There is a Link Between Meat Consumption and Increased Diabetes Risk – Reports Study

Published Aug 22, 2024 | 09:01 AM
 2198
There is a Link Between Meat Consumption and Increased Diabetes Risk – Reports Study

The study on red meat consumptions like sausage, shawarma, salami, and steak may certainly disappointing to the meat lovers. Two new studies have now added evidence to the claim that a diet high in meat may elevate the risk of developing Type 2 diabetes.

While ongoing research has increasingly highlighted connections between the consumption of red and processed meats and various health issues, including heart disease, certain cancers, and higher mortality rates, this study focused on the link to Diabetes. 

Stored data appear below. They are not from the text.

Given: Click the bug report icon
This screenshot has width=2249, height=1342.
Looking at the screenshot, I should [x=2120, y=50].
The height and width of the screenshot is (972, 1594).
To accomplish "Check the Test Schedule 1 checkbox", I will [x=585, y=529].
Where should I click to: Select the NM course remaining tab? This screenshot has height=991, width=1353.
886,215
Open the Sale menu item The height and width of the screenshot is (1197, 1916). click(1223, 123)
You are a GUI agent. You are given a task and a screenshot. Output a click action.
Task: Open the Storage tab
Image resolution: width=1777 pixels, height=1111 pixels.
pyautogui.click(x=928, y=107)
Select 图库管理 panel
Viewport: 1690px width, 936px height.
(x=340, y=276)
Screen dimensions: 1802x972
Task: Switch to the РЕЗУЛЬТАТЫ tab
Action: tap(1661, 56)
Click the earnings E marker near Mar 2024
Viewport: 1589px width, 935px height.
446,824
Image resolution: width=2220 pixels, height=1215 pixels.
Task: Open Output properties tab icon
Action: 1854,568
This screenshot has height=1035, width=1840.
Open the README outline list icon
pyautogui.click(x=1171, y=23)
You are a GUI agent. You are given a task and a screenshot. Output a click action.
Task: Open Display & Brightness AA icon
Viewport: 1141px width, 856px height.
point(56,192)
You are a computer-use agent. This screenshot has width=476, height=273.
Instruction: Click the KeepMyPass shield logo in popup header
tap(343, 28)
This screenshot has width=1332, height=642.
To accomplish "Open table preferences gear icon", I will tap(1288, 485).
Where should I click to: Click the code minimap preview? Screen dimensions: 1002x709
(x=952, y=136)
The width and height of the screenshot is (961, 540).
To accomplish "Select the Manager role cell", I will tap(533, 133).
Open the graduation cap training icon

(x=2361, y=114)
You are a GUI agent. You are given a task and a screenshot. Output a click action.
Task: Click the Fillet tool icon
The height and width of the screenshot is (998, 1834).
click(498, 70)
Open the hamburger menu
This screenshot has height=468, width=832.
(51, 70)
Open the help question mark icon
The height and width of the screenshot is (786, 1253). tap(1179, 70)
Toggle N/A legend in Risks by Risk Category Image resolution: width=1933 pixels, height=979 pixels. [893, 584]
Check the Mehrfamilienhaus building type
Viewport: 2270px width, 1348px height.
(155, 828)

One such study, published on Tuesday in The Lancet Diabetes and Endocrinology, involved a comprehensive analysis of nearly 2 million adults from 31 studies conducted across 20 countries, including the United States and regions of Europe and Asia.

Researchers examined dietary survey data and monitored the participants' health over an average span of 10 years. After taking into account other contributing factors, such as smoking, body mass index, physical inactivity, and family history of diabetes, they determined that

for each daily consumption of 50 grams of processed meat—roughly equivalent to a medium shawarma or two to three slices of bacon, the risk of Type 2 diabetes increased by 15%. Additionally, a daily intake of 3.5 ounces of unprocessed red meat—approximately the size of a small steak (a slice of meat, esp. beef, or of a large fish, cut thick for broiling or frying) was linked to a 10% rise in diabetes risk.

The study also noted a potential association between daily poultry intake and an 8% increase in Type 2 diabetes risk, though this correlation was less consistent and primarily evident in European research, indicating the need for further investigation.

The key takeaway is clear, reducing the intake of red and processed meats could contribute to better health outcomes.